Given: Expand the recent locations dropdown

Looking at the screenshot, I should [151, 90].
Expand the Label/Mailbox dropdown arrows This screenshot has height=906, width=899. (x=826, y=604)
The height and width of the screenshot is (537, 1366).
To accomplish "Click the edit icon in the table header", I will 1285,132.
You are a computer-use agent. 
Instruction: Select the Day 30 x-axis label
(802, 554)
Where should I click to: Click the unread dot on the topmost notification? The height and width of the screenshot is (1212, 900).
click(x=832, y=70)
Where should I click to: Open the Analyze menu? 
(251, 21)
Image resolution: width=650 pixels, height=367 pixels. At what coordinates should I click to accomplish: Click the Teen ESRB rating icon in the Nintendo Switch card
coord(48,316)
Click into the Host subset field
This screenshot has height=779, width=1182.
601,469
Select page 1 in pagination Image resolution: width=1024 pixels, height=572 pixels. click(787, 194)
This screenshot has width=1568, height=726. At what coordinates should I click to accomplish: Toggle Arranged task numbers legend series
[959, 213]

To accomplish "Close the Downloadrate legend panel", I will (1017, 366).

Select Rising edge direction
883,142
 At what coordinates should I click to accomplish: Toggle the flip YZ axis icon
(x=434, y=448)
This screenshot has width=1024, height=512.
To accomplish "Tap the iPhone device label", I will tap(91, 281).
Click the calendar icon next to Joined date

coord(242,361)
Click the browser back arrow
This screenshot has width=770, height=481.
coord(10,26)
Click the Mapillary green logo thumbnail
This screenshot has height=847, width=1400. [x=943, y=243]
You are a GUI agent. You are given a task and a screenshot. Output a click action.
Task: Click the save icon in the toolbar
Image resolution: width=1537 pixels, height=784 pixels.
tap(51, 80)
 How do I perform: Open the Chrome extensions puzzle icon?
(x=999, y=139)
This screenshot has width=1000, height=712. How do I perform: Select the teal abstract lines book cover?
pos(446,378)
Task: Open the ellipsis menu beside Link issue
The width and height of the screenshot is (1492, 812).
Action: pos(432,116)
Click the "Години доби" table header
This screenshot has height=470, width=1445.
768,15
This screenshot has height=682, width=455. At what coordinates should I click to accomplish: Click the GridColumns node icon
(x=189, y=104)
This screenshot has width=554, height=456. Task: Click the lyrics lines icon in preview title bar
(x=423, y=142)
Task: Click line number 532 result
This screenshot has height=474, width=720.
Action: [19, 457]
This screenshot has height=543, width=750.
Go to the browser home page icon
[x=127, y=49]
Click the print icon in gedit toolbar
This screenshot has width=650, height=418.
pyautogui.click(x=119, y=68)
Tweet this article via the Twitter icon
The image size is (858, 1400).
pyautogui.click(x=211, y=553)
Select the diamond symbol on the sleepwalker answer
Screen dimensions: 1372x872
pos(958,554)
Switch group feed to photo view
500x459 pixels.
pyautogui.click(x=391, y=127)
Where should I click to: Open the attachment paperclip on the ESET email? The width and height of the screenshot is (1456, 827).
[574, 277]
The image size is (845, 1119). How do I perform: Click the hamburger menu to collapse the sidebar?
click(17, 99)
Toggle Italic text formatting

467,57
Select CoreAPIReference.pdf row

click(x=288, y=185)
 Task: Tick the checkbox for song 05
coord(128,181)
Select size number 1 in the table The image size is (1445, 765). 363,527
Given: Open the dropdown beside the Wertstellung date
____________
* _WHAT IS EXPECTED_
Tell how many lines of the data contain "header". Nothing but the number belongs in the reply.

* _TASK OUTPUT_
2